In my opinion, for (2) you would be better off writing the exact value \sqrt{2}/2 than the approximate "0.70711".
 
Thanks for your reply. I had changed number back to fraction. The answer is more accurate. I had done number 4 as well. I have no idea with number 3, I don't know what to do with the square root. Besides, i would like to ask when differentiate cos X = -sin X thn how a bout -sin X? isn't become -cos X? in differentiation table does not have "-sin X"
 
chongkkmy said:
Thanks for your reply. I had changed number back to fraction. The answer is more accurate. I had done number 4 as well. I have no idea with number 3, I don't know what to do with the square root.
Can you be clearer on what you're asking? Your function is f(x) = x1/2. f'(x) = (1/2)x-1/2, and so on. It's probably easier to calculate your derivatives using exponent notation rather than using radicals.
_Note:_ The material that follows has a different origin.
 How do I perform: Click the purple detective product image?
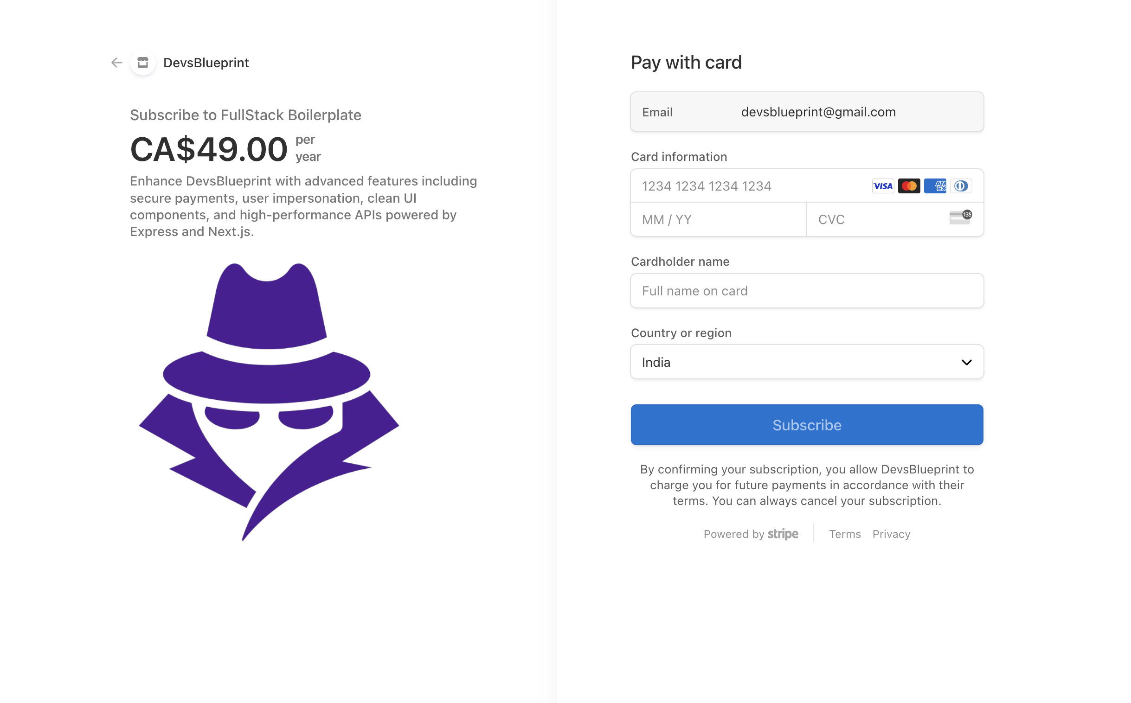pyautogui.click(x=269, y=401)
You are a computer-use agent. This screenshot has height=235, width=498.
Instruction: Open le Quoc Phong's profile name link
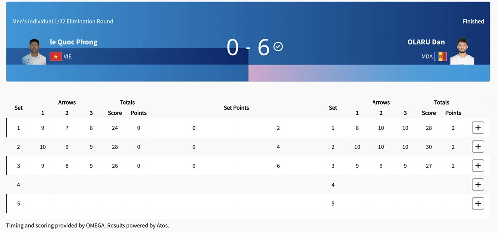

For this problem you need to estimate f(3.8) = f(4 + (-.2)), using a formula similar to what you show in #2.
chongkkmy said:
Besides, i would like to ask when differentiate cos X = -sin X thn how a bout -sin X? isn't become -cos X? in differentiation table does not have "-sin X"
All you need to know for this problem are three rules:
  1. d/dx(sin x) = cos x
  2. d/dx(cos x) = -sin x
  3. d/dx(k f(x)) = k d/dx(f(x))
The third rule can be used when k = -1.
 
Thanks. now I just want to ask about Number 3. I don't know how to start with the "square root".
 
The first part of my reply was about #3. What part of it don't you understand? \sqrt{x} = x^{1/2}
 
Edit: nevermind, my comment mirrored mark44, I didn't realize this at first but after a few readings I did.